What Support Vector Machine (SVM) Meaning, Applications & Example
A supervised learning algorithm for classification and regression.
What is Support Vector Machine (SVM)?
Support Vector Machine (SVM) is a supervised machine learning algorithm commonly used for classification and regression tasks. It works by finding the hyperplane that best separates different classes in the feature space. SVM aims to maximize the margin between the closest data points of each class, known as support vectors, leading to better generalization.
How SVM Works
- Linear SVM: In simple cases, SVM finds a straight line (or hyperplane in higher dimensions) that separates data points of different classes with maximum margin.
- Non-linear SVM: When data is not linearly separable, SVM uses a kernel trick to map data into a higher-dimensional space where a linear hyperplane can be used for separation.
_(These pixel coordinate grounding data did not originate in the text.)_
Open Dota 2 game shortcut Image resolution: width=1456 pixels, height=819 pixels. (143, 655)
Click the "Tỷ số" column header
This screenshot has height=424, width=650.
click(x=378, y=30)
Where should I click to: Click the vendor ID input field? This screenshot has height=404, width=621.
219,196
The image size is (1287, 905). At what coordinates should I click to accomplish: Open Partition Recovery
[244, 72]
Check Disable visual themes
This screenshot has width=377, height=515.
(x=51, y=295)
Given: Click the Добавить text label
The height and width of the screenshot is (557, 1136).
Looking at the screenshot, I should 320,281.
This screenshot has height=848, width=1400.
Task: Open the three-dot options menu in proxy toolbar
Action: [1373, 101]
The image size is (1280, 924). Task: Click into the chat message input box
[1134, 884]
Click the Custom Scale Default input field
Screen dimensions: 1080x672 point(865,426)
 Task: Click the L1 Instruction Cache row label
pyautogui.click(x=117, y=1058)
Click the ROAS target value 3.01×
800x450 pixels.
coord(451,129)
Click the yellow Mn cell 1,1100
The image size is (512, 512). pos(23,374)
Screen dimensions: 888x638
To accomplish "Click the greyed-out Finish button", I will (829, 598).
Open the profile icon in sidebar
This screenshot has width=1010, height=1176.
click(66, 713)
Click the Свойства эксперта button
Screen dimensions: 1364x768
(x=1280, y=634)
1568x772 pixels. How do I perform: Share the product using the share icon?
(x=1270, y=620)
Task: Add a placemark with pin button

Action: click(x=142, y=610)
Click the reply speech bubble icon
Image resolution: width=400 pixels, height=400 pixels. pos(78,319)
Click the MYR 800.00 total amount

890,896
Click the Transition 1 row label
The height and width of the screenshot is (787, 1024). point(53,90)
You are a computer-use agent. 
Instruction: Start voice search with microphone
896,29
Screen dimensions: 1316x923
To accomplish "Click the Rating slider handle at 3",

- Support Vectors: The closest data points to the hyperplane that are used to define the decision boundary.
Applications of SVM
- Image Classification: SVM is often used for classifying images, such as handwriting recognition or facial recognition .
- Text Classification: It is effective for spam detection, sentiment analysis , or categorizing documents into topics.
- Bioinformatics: SVM is used for protein classification, gene expression analysis, and other biological data analysis tasks.
Example of SVM
In spam email detection, SVM can be trained on a set of labeled emails (spam or not spam) with features like the frequency of certain words or the sender’s address. Once trained, the SVM model can classify new emails as spam or not based on the decision boundary it learned from the training data. The support vectors (important emails near the boundary) help define the best classification model.